In 2001, I had this exchange with James White, Director of Environmental Studies at the University of Colorado at Boulder:
Jon Lebkowsky: One point that John Firor makes is that with six billion people on earth, if everyone had the same standard of living that we [Americans] have, there's no way that we could sustain.
James White: Yes, that's very clear. I teach a course on energy. That's just one of the resources that you'd need, and if you do the calculations, we use thirty times the energy the average African does. We use ten to fifteen times the average energy that people do in general developing countries overall. We're 250 million, they're 6 billion people. You bring them all up to our standard of living, and the multiplication factor for energy, for aluminum, tin, lead, all the other resources we need is just enormous. It's probably on the order of a hundred, or something like that - I've never done the calculation. But there's no way that I could see that we could support six billion consumers of the American type, or even six billion consumers of the Western European type, and they use half the resources we do.
Since then, people I respect within Worldchanging have told me that this isn't the case. As the Worldchanging manifesto says, "another world is not just possible, it's here. We only need to put the pieces together."
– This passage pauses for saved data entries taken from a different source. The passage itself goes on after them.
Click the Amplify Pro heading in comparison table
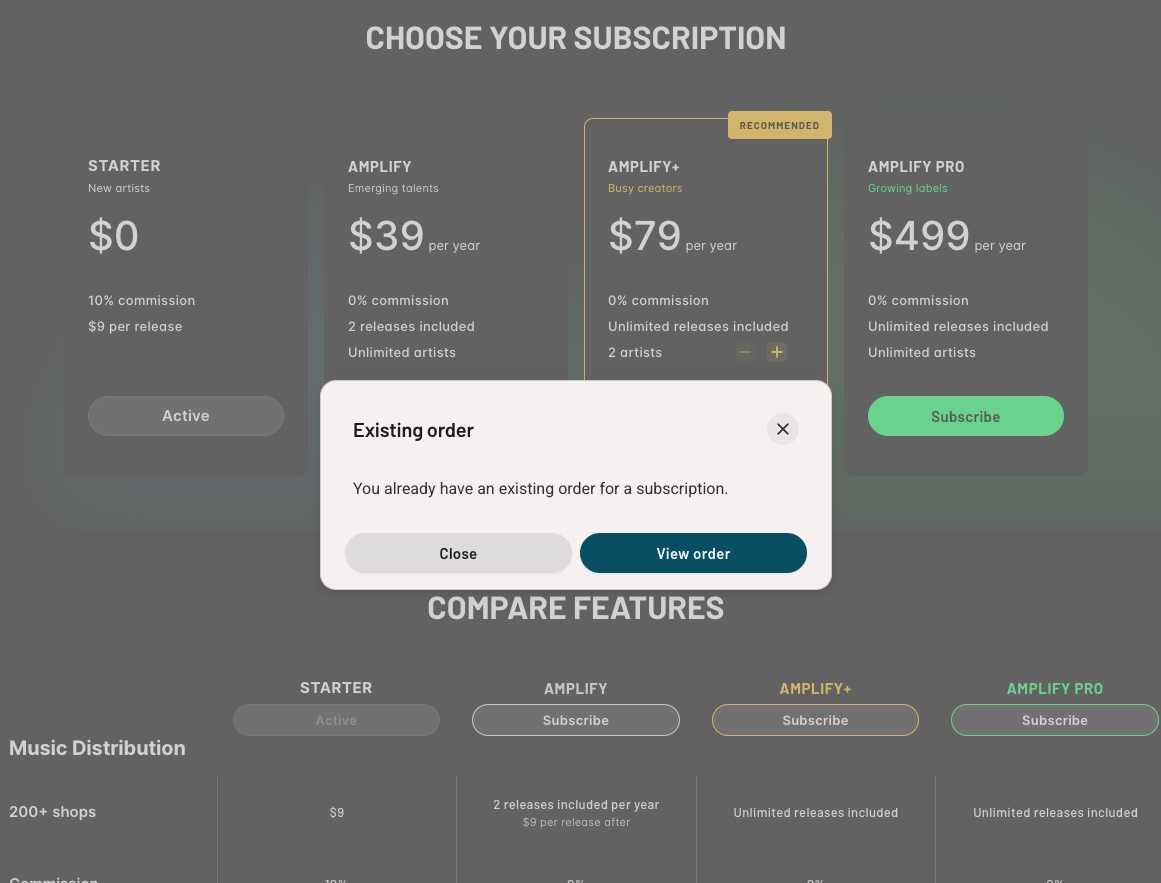 1054,688
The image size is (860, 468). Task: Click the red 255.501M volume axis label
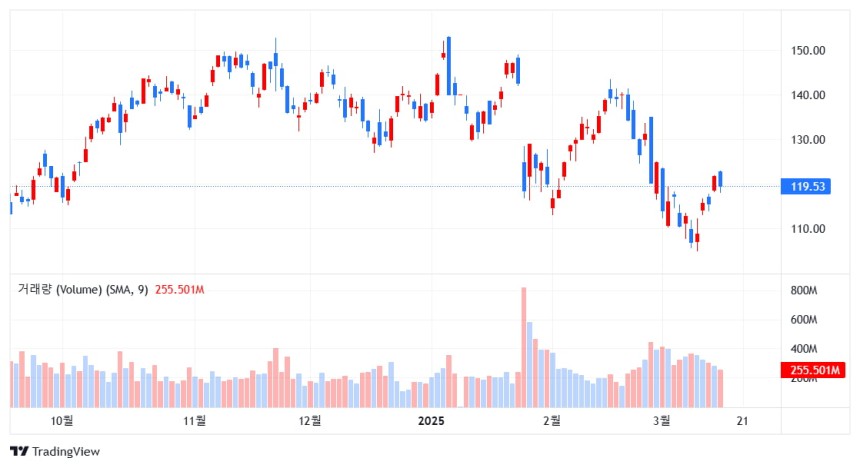pyautogui.click(x=813, y=370)
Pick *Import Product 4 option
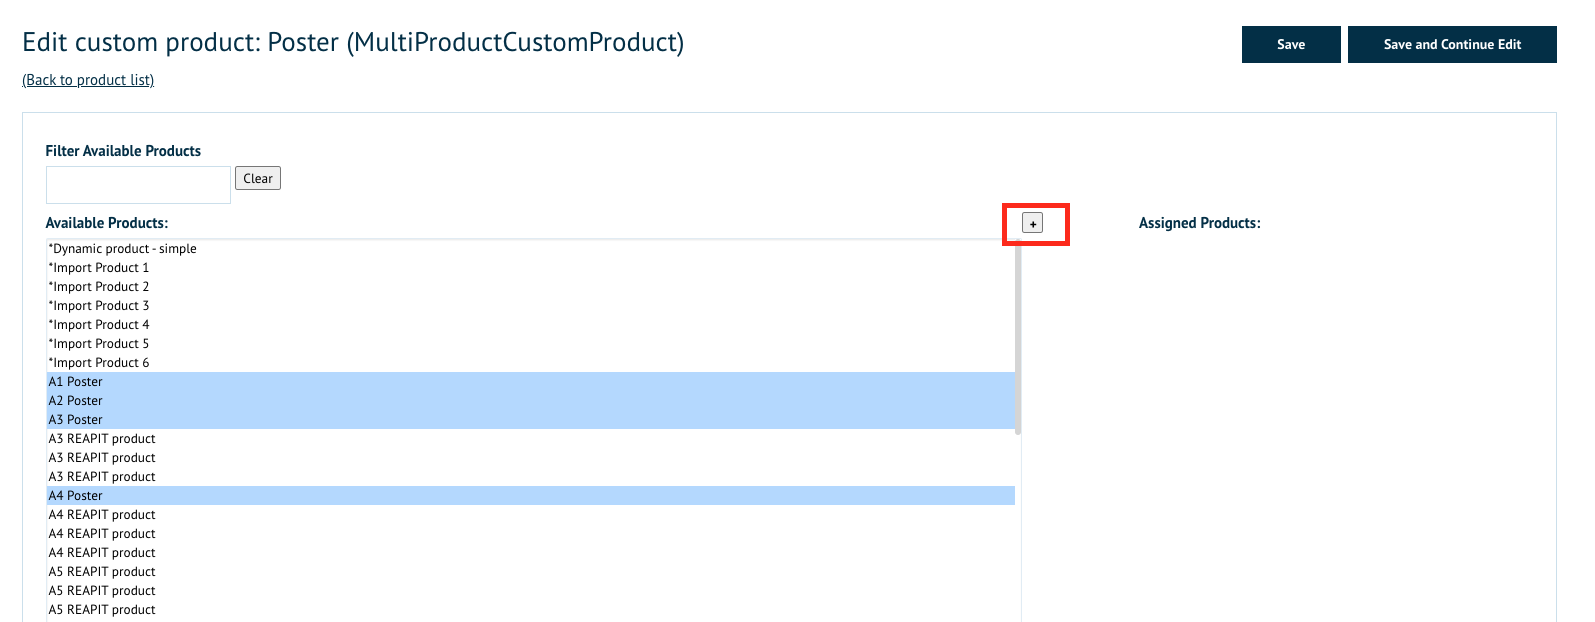Image resolution: width=1595 pixels, height=622 pixels. 99,325
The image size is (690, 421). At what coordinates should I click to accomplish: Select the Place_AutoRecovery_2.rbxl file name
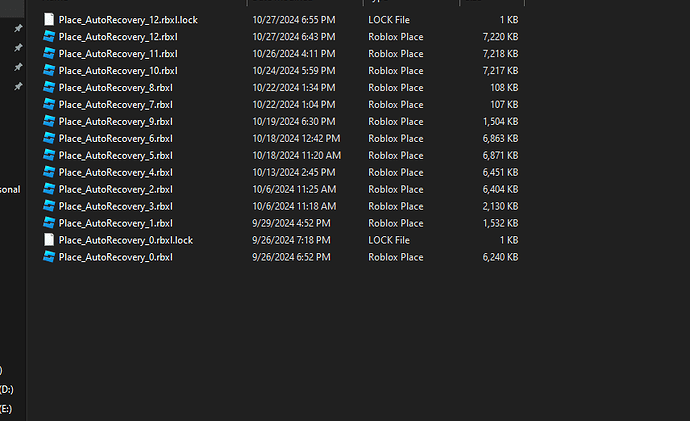[x=115, y=189]
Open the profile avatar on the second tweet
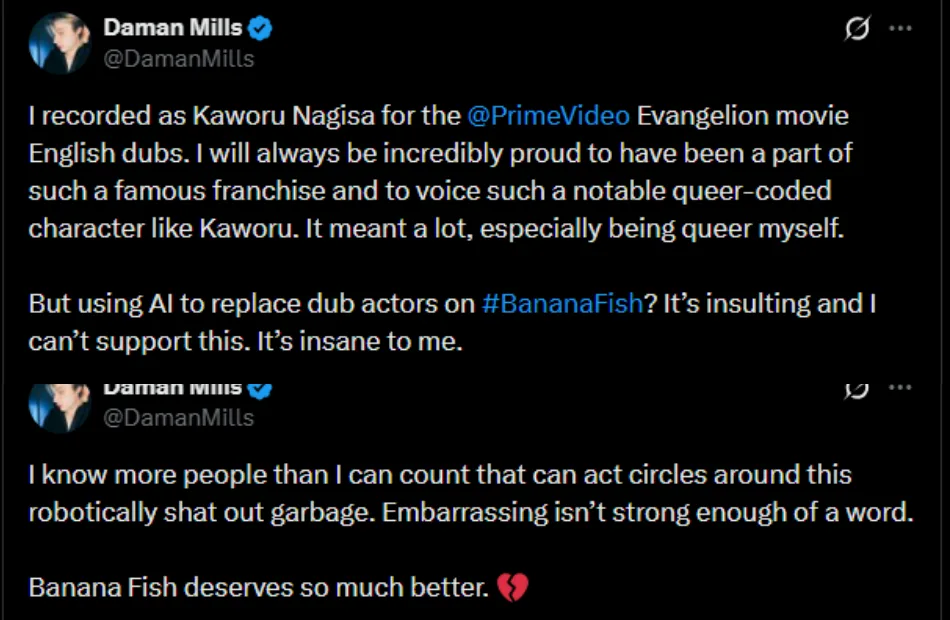The height and width of the screenshot is (620, 950). [59, 403]
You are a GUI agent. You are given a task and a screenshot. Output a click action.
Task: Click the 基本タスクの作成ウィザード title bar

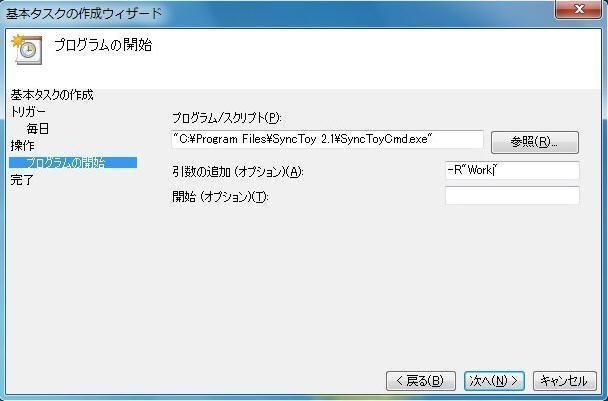(x=84, y=13)
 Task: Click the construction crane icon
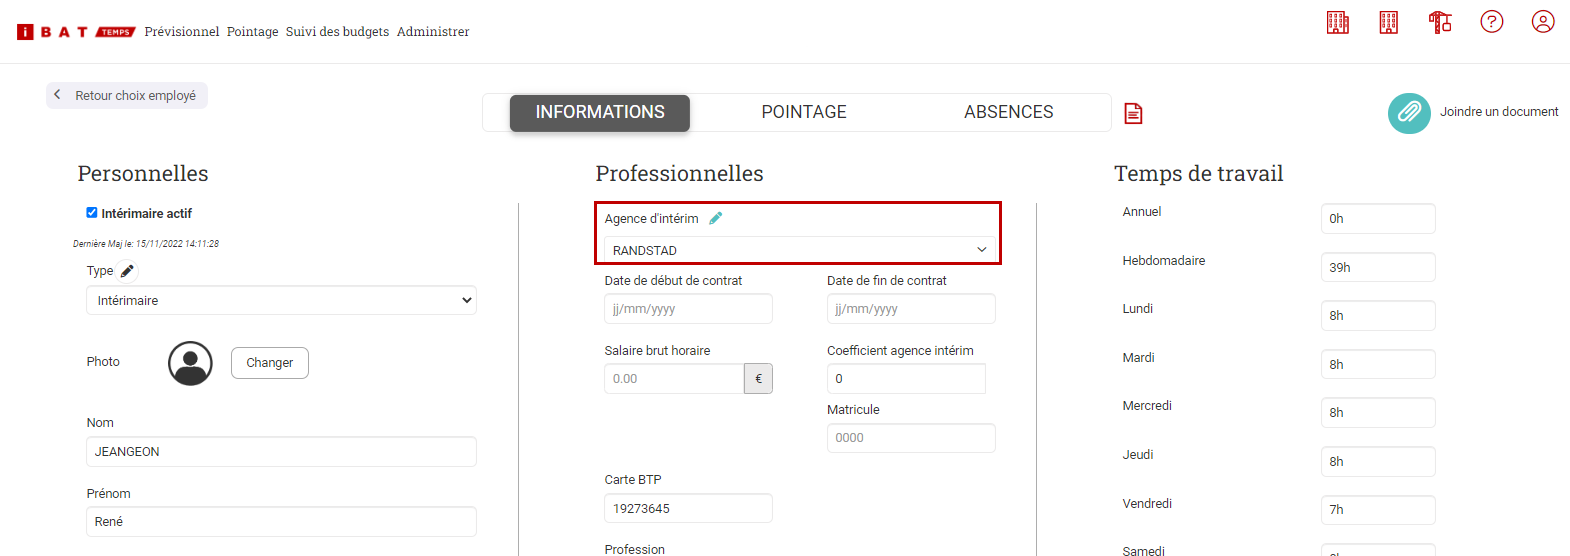pos(1440,22)
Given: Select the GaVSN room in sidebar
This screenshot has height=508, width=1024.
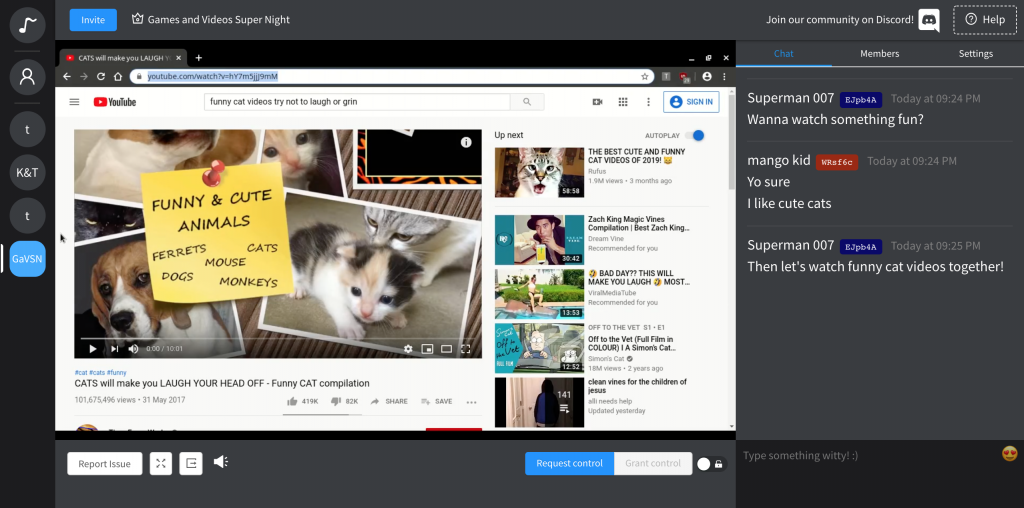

In 2007, I think we have to start putting those pieces together in a more coherent way. What I'd like to see is a clear plan that explains how 6 billion people coexist on earth with a very high-quality standard of living. I want that plan to explain how to overcome the resource issues, and how to work through the political and distribution issues, to make that world possible. I want this to be more than a hopeful idea that fuels a lot of blog posts or a book like ours, which does include fragments of this kind of thinking. I think the biggest challenge here is coming up with, and describing effectively, a global political model that will support this kind of evolution.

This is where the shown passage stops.